Недавно я слышал, как читали письмо одной дамы, в котором она изливала свою самую горячую благодарность небесам за то, что ее муж был избран на определенную влиятельную должность, обойдя семьдесят конкурентов. Если только шестьдесят девять других столь же желанных постов не были магически созданы Божественной силой, трудно понять, исходя из предположения, что выборы были произвольным актом Бога, как требования всех были удовлетворены в этом отдельном случае. Истина заключается в том, что просительная молитва должна немедленно прекратиться как детская, иррациональная и непочтительная. Серьезный человек не может заставить себя возносить вслух молитвы о временных или духовных благах, которые явно достижимы способностями естественных сил человека или которые не могут быть услышаны без эгоистичного безразличия к равным правам и притязаниям других. И поэтому никакие просительные молитвы не находят места в служении этической Церкви. Бог, которого мы признаем, — это «Разум, который размышляет в красоте и говорит только законом»; «благодетельное Единство», «прекрасная Необходимость»; закон, который не является разумным, но есть Разум. Было бы столь же нечестиво молиться о нарушении естественных законов Божественного установления, сколь глупо желать, чтобы закон гравитации был приостановлен для удовлетворения мимолетной нужды или прихоти. В Талмуде есть пророческий намек на религию, которая не просит милостей, но молится, живя нравственной жизнью. Он предсказывает день, когда молитва прекратится в еврейской Церкви и отныне будет слышно только благодарение. Это точно выражает то, что, как мы чувствуем, должно быть отношением благоговейного человека в тишине Великого Присутствия — его жизнь как свидетельство признания того, чем он обязан Существу, чью природу он разделяет.

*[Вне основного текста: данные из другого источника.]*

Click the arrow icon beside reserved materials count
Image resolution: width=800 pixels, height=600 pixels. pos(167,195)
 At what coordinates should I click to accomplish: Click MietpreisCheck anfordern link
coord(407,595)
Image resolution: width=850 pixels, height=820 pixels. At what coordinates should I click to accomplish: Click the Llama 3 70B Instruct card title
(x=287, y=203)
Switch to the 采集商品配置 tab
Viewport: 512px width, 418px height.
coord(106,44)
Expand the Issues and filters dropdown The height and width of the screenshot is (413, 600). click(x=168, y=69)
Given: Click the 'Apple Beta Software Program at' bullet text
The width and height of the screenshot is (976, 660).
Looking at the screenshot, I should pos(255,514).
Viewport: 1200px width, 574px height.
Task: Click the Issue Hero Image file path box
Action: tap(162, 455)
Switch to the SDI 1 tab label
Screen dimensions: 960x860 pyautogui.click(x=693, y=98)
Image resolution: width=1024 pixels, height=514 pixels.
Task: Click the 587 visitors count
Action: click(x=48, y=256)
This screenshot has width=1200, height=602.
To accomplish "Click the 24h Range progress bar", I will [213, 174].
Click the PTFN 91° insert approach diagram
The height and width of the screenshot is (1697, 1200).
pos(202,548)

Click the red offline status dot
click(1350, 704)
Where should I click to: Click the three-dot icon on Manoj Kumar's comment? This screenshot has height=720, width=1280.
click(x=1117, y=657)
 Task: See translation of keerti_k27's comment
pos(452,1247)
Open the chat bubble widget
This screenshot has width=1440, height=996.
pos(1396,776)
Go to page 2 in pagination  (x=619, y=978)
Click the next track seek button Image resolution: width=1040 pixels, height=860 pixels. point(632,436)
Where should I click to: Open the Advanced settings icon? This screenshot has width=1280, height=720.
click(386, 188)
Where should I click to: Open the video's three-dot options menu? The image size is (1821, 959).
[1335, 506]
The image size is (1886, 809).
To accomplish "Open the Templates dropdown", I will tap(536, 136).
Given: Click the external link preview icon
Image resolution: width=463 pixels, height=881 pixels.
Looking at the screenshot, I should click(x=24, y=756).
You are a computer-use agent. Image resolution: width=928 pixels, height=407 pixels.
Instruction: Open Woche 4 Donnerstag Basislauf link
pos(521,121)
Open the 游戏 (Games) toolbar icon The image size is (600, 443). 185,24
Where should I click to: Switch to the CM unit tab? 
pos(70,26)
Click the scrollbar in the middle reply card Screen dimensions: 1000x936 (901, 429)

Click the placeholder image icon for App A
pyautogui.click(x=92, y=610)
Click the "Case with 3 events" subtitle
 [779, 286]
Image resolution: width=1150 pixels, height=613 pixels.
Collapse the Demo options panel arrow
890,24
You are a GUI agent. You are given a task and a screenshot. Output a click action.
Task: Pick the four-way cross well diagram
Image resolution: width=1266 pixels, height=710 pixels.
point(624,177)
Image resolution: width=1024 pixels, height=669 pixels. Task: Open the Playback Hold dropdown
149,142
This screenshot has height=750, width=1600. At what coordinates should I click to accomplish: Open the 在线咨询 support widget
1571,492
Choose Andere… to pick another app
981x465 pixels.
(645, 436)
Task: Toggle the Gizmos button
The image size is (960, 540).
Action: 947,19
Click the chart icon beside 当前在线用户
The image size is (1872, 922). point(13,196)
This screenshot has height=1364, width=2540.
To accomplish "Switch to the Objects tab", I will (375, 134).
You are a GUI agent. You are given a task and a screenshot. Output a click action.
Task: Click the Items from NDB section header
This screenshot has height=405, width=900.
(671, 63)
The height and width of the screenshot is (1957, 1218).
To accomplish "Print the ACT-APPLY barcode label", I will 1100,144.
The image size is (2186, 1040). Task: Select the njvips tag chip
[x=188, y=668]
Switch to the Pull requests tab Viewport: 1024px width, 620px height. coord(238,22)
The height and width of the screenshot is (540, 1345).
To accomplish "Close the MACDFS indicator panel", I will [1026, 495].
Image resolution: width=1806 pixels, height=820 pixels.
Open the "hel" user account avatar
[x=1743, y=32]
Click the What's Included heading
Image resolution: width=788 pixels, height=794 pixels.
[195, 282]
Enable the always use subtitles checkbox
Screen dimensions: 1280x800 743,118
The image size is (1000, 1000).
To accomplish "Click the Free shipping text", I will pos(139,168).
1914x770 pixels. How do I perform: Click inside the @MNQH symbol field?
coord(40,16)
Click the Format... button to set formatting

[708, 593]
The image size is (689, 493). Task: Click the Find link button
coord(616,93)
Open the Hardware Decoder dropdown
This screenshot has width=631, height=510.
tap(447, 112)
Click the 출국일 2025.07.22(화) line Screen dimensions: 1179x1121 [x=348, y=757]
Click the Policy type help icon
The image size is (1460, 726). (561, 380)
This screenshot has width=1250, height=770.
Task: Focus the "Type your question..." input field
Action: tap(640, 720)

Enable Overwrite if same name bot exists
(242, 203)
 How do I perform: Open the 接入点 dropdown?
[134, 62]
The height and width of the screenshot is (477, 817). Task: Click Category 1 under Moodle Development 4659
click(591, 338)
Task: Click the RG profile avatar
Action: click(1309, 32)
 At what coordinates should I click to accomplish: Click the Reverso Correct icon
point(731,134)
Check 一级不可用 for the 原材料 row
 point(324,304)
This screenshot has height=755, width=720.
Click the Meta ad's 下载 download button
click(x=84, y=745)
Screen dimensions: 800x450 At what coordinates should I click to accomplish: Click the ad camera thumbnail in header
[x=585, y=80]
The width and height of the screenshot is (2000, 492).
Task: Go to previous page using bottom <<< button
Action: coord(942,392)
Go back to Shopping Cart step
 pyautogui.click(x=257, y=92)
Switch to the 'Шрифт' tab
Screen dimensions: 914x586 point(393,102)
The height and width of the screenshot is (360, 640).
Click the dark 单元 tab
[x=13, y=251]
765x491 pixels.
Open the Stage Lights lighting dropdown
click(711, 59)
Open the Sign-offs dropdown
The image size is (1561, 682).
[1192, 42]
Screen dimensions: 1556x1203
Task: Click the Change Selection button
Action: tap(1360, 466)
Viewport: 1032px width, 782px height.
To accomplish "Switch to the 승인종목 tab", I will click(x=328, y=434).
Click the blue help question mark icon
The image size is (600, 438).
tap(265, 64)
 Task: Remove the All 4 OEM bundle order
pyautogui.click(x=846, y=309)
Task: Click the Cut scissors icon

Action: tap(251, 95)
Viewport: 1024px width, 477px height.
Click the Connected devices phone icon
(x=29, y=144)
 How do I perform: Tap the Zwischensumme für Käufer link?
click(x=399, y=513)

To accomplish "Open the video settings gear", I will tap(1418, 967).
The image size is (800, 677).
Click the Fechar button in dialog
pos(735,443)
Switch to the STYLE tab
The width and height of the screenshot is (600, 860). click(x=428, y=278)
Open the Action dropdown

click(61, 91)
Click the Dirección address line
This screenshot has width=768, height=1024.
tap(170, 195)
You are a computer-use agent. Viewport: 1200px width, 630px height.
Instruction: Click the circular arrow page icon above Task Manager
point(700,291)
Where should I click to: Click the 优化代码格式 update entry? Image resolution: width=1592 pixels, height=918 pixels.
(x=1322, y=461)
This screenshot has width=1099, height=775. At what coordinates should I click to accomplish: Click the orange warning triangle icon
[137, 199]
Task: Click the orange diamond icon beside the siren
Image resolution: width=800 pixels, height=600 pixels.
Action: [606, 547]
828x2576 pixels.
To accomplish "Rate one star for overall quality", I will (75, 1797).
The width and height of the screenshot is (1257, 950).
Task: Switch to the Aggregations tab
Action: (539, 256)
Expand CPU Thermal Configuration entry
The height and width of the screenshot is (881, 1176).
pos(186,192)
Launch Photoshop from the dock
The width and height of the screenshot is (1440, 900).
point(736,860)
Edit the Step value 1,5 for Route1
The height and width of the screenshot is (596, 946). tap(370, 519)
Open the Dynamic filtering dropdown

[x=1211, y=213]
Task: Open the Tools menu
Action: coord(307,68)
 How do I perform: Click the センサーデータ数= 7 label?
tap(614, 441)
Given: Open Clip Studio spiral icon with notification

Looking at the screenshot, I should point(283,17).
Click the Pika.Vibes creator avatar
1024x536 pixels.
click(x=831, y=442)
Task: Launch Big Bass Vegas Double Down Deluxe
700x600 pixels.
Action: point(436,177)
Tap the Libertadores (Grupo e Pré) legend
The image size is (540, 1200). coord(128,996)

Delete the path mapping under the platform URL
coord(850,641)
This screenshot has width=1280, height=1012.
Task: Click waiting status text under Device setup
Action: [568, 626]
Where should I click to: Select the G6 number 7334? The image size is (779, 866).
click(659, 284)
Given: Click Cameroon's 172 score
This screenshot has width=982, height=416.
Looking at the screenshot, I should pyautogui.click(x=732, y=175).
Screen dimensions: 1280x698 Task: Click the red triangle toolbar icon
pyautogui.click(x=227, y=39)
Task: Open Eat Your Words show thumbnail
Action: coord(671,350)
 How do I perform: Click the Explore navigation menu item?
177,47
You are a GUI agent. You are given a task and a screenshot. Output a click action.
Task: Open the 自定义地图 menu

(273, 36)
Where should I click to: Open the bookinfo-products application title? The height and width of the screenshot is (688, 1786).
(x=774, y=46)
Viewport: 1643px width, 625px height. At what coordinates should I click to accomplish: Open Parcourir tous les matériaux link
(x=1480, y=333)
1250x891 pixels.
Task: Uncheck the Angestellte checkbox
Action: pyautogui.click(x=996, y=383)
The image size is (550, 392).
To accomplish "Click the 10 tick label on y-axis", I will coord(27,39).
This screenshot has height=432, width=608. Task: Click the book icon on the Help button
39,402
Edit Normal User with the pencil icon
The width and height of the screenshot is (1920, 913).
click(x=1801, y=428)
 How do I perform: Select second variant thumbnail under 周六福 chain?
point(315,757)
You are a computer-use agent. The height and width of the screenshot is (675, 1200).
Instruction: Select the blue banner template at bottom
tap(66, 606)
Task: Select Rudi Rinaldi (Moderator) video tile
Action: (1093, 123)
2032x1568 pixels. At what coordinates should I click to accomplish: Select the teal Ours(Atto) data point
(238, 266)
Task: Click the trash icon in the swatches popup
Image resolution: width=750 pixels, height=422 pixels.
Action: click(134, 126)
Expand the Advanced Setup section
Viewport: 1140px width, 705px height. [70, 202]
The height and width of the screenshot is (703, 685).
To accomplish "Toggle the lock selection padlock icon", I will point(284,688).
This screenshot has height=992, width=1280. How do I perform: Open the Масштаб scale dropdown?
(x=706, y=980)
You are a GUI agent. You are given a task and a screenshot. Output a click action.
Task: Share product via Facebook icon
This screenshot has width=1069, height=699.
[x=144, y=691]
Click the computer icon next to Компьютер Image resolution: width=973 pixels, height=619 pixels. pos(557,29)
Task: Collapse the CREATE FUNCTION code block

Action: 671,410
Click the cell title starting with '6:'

Но, несомненно, будут настаивать на том, что молитвы получают ответ, даже когда они возносятся о чисто временных благах, или, во всяком случае, бесчисленные мужчины и женщины утверждают, что они получили ответы в своем собственном опыте. Члены более эмоциональных форм нонконформизма особенно настойчивы в своем свидетельстве об эффективности молитвы, хотя я не сомневаюсь, что их более образованные служители колебались бы, связывая себя верой в ее более крайние формы. Мистер Армстронг, безусловно, отрицает это для унитарианского сообщества, Церкви, которую всегда следует почитать как сделавшую больше для рационализации религии в этой стране и Америке, чем любая другая организация, которую мы могли бы указать. Но что мы должны сказать на такие свидетельства? То, что на молитвы ответили сами просители, когда даже, в самом деле, мы не имеем дела с вопросом простого совпадения. Но я хотел бы специально предостеречь от вывода, что я ставлю под сомнение Божественную Личность. Я не выдвигаю никаких догматических утверждений об эффективности устных молитв. Что я действительно говорю, так это то, что все, что я знаю о Боге, как Он открыт в природе и законе, запрещает мне питать представление о том, что порядок, который Он счел нужным установить, должен быть капризно изменен по просьбе любого из Его творений. Это не непочтительность, а чувство благоговения, которое запрещает мне верить, что Существо, чье присутствие и сила открыты в малейших, как и в величайших явлениях природы, готово произвольно вмешиваться в установленный ход вещей, потому что индивид или два десятка индивидов этого желают.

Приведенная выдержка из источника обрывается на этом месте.